Gastrointestinal side effects including nausea (11%) have been reported. A case of candida colitis has also been reported.
Musculoskeletal side effects including myalgia (8%), back pain (4%) and arthralgia have been reported.
Serious adverse events of psoriasis included pustular, erythrodermic, and guttate subtypes.
Dermatologic side effects including acne (4%) and serious psoriasis (0.7%) have been reported. Four cases of papular psoriasis, one case of hypertrichosis, and one case of repigmentation of vitiligo have also been reported.
Malignancies reported in the efalizumab-treated patients included non-melanoma skin cancer, non-cutaneous solid tumors, Hodgkin's lymphoma, non-Hodgkin's lymphoma, and malignant melanoma. The majority of the malignancies were non-melanoma skin cancers (50% basal cell and 50% squamous cell).

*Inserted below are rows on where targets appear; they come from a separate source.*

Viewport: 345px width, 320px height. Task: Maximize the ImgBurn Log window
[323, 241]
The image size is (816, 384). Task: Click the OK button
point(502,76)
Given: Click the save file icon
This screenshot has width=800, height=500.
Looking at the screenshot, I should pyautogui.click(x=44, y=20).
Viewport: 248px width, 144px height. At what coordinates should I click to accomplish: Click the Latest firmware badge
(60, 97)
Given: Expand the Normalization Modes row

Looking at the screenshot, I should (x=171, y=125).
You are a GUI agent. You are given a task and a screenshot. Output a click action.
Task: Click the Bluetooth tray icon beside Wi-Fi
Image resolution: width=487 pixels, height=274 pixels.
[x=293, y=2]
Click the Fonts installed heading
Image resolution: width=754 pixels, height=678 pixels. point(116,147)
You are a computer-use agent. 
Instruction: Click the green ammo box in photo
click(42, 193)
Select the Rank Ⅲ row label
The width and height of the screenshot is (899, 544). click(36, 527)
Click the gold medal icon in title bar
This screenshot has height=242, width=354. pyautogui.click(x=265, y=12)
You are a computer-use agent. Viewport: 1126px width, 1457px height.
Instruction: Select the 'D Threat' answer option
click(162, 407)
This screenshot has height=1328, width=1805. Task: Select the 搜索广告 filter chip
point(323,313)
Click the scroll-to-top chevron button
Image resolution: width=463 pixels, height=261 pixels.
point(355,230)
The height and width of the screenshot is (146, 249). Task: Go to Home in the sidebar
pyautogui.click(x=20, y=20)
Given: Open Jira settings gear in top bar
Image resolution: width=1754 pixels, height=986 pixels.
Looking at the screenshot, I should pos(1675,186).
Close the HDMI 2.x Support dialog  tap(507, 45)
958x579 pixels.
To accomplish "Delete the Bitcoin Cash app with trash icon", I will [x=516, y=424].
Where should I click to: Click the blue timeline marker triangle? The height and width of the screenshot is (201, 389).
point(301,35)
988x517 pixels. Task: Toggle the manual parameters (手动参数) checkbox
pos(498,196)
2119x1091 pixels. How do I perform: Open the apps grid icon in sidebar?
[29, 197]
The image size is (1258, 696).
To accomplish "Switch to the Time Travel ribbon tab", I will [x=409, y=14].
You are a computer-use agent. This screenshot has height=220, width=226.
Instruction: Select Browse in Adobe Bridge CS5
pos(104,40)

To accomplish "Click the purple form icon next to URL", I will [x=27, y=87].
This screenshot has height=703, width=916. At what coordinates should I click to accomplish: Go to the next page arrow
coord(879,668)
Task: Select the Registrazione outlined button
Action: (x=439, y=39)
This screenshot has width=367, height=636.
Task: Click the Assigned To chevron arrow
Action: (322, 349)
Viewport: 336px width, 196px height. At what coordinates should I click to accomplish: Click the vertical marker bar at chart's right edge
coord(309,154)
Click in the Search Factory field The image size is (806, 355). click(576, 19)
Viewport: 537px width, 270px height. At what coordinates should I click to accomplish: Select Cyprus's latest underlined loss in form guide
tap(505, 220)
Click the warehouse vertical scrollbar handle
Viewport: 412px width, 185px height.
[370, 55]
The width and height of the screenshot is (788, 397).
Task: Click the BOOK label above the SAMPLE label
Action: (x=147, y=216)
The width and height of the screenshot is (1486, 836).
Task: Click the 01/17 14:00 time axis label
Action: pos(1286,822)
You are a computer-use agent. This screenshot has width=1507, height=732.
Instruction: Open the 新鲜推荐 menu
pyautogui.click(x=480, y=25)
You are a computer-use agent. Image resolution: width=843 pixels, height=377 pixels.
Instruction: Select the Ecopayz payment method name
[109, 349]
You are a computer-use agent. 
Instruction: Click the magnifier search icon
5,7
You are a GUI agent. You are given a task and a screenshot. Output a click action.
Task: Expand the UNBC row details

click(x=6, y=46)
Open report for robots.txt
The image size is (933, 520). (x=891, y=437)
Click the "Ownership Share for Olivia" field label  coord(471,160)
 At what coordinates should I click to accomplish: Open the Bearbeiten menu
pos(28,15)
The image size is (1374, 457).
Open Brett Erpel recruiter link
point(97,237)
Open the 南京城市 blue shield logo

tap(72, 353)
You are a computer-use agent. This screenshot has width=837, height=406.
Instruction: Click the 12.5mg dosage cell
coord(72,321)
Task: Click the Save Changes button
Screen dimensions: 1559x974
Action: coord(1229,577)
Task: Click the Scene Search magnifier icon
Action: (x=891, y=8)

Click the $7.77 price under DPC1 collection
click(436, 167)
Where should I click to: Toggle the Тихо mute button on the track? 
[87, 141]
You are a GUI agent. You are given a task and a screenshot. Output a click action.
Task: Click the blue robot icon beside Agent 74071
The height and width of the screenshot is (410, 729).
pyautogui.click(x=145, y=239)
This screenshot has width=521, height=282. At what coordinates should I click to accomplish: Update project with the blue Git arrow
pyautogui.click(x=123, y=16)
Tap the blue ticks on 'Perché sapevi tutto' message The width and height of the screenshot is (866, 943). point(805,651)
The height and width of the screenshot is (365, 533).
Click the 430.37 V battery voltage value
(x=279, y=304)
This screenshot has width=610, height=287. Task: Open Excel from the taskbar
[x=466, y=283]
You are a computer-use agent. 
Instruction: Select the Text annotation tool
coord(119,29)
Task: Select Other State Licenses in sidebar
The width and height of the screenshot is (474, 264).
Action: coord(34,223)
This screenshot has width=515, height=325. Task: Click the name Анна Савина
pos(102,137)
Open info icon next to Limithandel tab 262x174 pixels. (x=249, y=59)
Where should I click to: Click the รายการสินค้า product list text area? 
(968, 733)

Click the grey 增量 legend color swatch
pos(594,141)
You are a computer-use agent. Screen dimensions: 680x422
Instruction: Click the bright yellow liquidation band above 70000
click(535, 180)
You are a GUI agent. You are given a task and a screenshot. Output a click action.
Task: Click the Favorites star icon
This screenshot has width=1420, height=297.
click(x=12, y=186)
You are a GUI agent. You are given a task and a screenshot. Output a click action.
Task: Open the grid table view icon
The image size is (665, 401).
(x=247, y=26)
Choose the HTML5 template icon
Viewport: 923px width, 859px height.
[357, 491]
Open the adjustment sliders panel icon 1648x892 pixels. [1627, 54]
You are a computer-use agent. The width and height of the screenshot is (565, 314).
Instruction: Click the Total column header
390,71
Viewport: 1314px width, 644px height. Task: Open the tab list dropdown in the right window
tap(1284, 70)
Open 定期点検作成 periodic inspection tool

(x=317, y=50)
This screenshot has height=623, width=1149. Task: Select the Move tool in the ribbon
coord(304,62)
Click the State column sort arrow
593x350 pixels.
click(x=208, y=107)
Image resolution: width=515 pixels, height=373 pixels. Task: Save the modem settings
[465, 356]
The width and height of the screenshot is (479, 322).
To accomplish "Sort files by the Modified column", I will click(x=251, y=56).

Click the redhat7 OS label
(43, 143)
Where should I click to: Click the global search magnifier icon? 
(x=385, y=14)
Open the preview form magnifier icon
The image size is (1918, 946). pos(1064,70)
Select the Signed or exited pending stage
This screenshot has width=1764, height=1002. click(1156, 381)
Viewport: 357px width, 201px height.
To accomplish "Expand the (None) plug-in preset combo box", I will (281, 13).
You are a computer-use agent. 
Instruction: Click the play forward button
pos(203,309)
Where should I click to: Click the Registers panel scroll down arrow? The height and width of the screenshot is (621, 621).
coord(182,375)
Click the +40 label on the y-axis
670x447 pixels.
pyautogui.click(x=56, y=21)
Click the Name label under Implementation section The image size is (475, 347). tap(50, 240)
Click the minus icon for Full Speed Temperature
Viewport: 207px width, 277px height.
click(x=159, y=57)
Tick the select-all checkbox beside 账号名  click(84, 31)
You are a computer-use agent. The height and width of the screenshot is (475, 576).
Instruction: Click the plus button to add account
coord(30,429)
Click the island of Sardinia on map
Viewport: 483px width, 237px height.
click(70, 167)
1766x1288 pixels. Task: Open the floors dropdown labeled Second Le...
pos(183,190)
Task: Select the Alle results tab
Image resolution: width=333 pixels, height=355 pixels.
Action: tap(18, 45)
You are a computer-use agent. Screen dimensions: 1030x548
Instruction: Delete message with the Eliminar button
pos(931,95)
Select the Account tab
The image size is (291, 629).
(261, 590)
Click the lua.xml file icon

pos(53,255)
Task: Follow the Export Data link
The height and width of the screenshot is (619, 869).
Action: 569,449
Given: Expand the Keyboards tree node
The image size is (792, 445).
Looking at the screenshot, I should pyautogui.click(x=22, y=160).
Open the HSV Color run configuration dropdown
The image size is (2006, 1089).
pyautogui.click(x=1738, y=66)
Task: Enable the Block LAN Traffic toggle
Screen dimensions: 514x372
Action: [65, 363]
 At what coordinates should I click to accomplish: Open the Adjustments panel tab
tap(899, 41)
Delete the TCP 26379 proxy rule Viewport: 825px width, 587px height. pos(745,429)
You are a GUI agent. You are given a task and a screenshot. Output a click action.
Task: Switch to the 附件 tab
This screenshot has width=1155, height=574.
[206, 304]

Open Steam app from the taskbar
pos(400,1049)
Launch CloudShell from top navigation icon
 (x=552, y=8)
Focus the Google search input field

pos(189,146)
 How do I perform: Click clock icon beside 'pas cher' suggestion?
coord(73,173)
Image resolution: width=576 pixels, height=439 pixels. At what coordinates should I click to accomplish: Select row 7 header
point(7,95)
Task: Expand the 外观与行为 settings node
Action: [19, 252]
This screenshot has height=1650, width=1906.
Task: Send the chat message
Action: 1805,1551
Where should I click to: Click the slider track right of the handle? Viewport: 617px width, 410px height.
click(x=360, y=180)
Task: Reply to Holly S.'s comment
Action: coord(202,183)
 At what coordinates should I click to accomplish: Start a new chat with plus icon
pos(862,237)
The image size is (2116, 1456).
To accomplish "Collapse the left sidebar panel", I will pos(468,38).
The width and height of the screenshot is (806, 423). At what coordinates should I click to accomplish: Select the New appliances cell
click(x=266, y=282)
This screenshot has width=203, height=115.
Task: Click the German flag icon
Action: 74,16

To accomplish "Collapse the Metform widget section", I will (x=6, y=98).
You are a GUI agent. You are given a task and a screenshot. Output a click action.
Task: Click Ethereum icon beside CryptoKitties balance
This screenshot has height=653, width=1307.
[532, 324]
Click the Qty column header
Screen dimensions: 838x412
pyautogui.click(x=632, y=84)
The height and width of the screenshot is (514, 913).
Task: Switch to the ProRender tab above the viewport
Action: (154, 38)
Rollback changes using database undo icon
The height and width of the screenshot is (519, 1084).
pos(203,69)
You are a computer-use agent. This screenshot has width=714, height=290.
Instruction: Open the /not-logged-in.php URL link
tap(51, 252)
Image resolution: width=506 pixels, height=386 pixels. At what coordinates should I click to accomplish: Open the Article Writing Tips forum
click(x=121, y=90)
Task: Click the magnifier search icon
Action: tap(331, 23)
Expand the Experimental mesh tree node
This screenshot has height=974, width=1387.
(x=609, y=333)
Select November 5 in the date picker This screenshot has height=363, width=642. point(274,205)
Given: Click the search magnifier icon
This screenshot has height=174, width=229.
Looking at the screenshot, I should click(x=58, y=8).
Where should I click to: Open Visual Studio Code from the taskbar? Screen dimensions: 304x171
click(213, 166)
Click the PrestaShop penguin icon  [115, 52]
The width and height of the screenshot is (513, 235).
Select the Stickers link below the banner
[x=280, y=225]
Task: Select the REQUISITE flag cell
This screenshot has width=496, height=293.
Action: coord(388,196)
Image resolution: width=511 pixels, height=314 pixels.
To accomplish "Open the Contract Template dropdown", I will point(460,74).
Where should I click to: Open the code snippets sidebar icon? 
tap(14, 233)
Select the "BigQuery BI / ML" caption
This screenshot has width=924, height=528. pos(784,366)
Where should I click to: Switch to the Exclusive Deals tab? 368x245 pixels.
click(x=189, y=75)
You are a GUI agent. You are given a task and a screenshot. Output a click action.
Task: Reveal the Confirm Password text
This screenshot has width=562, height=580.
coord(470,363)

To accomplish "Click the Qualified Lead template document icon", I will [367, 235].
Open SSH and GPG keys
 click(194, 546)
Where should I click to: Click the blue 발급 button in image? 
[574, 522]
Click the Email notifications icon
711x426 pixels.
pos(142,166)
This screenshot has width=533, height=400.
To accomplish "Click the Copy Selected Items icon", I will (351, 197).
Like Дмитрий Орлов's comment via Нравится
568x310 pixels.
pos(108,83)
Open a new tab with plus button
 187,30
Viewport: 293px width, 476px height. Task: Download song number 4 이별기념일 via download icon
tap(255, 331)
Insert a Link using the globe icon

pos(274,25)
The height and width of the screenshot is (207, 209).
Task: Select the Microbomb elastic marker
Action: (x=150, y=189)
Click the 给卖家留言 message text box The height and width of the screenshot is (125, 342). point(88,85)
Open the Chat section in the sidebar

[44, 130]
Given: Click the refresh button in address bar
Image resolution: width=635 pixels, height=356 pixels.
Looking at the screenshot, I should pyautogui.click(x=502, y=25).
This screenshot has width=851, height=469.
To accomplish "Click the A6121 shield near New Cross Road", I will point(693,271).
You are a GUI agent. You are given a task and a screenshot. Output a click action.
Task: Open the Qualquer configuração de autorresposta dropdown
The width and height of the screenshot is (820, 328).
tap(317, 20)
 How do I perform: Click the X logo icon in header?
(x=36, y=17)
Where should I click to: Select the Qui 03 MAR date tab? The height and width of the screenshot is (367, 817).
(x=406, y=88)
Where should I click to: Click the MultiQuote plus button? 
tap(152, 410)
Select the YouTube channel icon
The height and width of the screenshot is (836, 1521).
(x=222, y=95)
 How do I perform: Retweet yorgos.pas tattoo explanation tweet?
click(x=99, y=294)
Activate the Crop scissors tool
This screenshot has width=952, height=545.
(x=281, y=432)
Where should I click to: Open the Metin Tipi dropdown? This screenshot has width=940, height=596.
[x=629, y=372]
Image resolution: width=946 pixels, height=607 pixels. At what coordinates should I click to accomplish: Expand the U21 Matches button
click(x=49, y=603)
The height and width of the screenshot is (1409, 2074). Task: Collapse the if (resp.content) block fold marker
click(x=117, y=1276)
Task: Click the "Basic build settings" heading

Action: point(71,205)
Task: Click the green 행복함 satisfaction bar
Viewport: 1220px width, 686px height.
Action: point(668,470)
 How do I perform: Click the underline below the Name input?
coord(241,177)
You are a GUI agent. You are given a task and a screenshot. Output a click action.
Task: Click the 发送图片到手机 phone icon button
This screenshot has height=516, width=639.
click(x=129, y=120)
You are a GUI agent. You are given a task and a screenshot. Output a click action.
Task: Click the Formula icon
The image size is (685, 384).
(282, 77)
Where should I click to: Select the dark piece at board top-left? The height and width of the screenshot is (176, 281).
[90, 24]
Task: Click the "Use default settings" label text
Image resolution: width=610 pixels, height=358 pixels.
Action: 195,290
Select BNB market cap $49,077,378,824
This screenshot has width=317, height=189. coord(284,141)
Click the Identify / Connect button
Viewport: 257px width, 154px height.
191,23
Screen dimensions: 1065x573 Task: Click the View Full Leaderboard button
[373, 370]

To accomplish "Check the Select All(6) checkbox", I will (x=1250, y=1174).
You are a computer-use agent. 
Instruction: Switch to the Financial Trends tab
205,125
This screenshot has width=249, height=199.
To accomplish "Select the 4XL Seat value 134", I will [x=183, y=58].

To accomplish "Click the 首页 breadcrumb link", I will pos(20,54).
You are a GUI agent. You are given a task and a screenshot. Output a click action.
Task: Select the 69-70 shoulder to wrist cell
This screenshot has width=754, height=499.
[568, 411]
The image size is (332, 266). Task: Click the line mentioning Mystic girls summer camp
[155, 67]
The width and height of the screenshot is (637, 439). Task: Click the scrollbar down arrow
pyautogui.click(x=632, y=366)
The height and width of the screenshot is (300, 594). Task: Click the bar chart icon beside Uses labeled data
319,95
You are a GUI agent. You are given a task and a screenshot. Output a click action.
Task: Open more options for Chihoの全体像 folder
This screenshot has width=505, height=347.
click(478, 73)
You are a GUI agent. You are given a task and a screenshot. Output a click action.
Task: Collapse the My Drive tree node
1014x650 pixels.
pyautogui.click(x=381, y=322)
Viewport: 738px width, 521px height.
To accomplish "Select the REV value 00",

Oncologic side effects have included an overall incidence of malignancies of any kind at 1.8 per 100 patient-years for efalizumab treated patients compared to 1.6 per 100 patient-years for placebo-treated patients.
Hypersensitivity side effects were reported at a rate of 8% (versus 7% in the placebo group).
Hepatic side effects including a mean elevation in alkaline phosphatase (5 Units/L) has been reported. A shift to above normal values of alkaline phosphatase was reported in 4% of efalizumab-treated patients. Higher numbers of efalizumab-treated patients experienced elevations to above normal in two or more liver function tests than in placebo-treated patients (3.1% versus 1.5%).